The polymerization of amino acid adenylates on sodium-montmorillonite with preadsorbed polypeptides

Abstract

We studied the spontaneous polymerization of amino acid adenylates on Na-montmorillonite in dilute, neutral suspension, after polypeptides were adsorbed on the clay. This led to the unexpected finding that the degrees of polymerization (DP's) of the oligo- and poly-peptides obtained depended on the amounts of polypeptides that were preadsorbed. Plotting average molecular weights obtained against c-spacings of the clay platelet aggregates which widened as a result of polypeptide addition and adsorption before the polymerization, does not permit an obvious explanation of these observations. The best correlation assigns a role to the fractional occupation of the individual intercalation layers of the polypeptides, as the adsorption increases towards a first complete mono-interlayer, then to an incipient and eventually to a complete double layer on to a third interlayer, after which the clay stacking breaks up. Spacings which correspond to an intermediate occupation of any of the three successive interlayers favor amino acids self-addition to polymers. The opposite is true for nearly empty or filled intercalation layers.
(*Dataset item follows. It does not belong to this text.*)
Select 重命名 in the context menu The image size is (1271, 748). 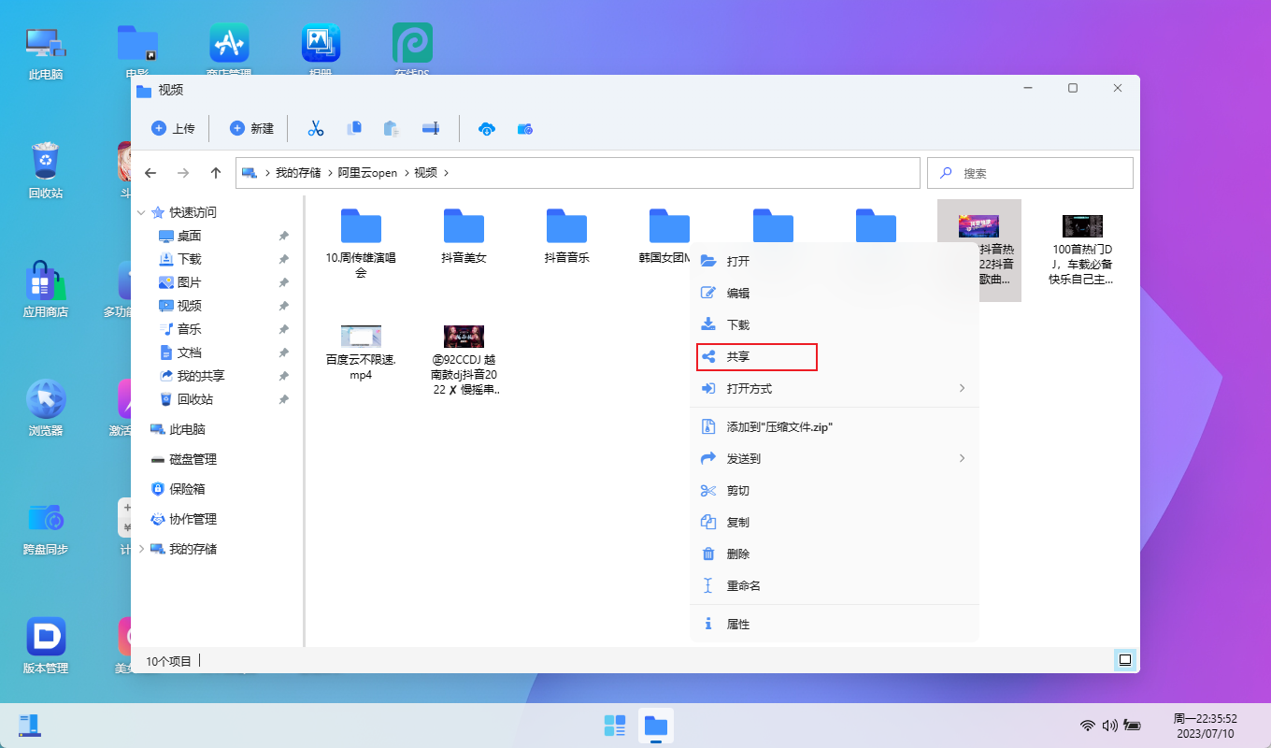pyautogui.click(x=744, y=585)
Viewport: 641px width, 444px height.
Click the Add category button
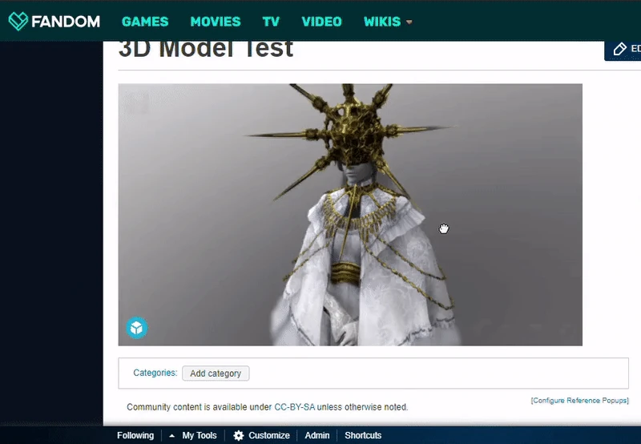point(216,373)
We hypothesize and describe, how a catalytic activity may derive from c-spacings that offer adsorption sites for the reagent amino acid adenylate within the peripheral recesses of irregularly stacked clay platelets by bringing the anhydride bonds and neutral amino groups into favorable reaction distances. Moderately filled intercalation spaces may also act as sinks for the newly formed oligomers and facilitate the freeing of reaction sites for the occupation by fresh reagent. The c-spacings required for these mechanisms are the result of the intercalation of the preadsorbed polymer, but similar conditions prevail when polymers are adsorbed as they are generated during polymerization.